Tirzepatide pen experimental effect
SURMOUNT-1 is a study for adults with obesity, overweight and weight-related medical problems (excluding diabetes). A total of 2,539 subjects were recruited, and low-dose groups (5 mg/week), medium-dose groups (10 mg/week), high-dose groups (15 mg/week) and placebo groups were set up. The trial period was 72 weeks. The results showed that the high-dose group had an average weight loss of 20.9% in 72 weeks, the medium-dose group was 19.5%, the low-dose group was 15%, and the placebo group was 3.1%, and one-third of the subjects lost more than a quarter of their weight.
SURMOUNT-2 is a study of obese or overweight adults with diabetes, recruiting a total of 938 subjects. The results showed that the average weight loss of subjects in the 10 mg dose group was 13.4%, and the average weight loss of subjects in the 15 mg dose group was 15.7%, which was significantly better than the placebo group.
(Tirzepatide pen) Recommended dose and administration method
I. Recommended dose
1The recommended starting dose of Tirzepatide is 2.5 mg subcutaneously once a week. The 2.5 mg dose is for treatment initiation and is not intended for glycemic control.
2. After 4 weeks, increase the dose to 5 mg, injected subcutaneously once weekly.
3. If additional glycemic control is needed, increase the dose in 2.5 mg increments after at least 4 weeks on the current dose.
4. The maximum dose is 15 mg, injected subcutaneously once weekly.
5. If a dose is missed, instruct patients to use Tirzepatide as soon as possible within 4 days (96 hours) of the missed dose. If more than 4 days have passed, skip the missed dose and use the next dose on the regularly scheduled date and resume their regular weekly dosing schedule thereafter.
6. If necessary, the day of weekly dosing can be changed as long as the interval between doses is at least 3 days (72 hours).
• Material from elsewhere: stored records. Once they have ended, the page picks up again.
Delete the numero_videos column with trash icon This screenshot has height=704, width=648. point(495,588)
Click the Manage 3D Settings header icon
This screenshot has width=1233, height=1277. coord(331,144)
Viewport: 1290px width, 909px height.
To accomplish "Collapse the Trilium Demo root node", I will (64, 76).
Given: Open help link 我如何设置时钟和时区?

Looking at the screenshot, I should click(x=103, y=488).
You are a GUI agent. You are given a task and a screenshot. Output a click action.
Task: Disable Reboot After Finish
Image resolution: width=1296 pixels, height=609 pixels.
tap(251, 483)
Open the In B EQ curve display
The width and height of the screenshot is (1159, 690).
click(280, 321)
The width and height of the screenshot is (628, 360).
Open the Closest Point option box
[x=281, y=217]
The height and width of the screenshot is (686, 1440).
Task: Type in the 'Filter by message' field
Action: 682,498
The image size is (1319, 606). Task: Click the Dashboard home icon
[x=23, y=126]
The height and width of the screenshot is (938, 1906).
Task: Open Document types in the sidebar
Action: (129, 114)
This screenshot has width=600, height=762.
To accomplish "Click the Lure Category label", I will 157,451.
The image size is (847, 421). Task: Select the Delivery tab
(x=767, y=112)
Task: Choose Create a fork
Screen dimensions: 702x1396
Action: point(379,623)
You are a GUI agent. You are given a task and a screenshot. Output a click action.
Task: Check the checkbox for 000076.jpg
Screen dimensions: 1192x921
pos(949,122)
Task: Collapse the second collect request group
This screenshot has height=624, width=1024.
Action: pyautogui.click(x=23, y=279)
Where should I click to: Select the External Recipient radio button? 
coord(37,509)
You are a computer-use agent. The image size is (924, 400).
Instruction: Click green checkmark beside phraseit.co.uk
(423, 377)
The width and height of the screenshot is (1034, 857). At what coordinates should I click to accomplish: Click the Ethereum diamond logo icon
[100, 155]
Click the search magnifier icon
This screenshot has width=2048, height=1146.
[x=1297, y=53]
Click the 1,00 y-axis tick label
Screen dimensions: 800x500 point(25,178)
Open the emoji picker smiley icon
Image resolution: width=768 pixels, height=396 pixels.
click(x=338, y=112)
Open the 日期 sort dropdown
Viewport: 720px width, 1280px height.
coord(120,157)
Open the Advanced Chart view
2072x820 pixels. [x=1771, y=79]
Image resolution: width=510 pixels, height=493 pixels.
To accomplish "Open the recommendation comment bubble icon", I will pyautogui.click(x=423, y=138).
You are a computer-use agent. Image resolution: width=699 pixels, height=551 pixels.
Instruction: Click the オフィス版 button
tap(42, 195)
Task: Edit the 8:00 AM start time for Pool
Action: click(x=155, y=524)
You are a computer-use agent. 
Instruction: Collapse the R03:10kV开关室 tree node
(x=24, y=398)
Choosing an injection site
Your doctor can help you choose the injection site that is best for you. You can inject the drug into the abdomen or thigh, or you can have another person inject you in the back of your upper arm, changing (rotating) the injection site each week. You can inject into the same site, but be sure to choose a different injection site in that area.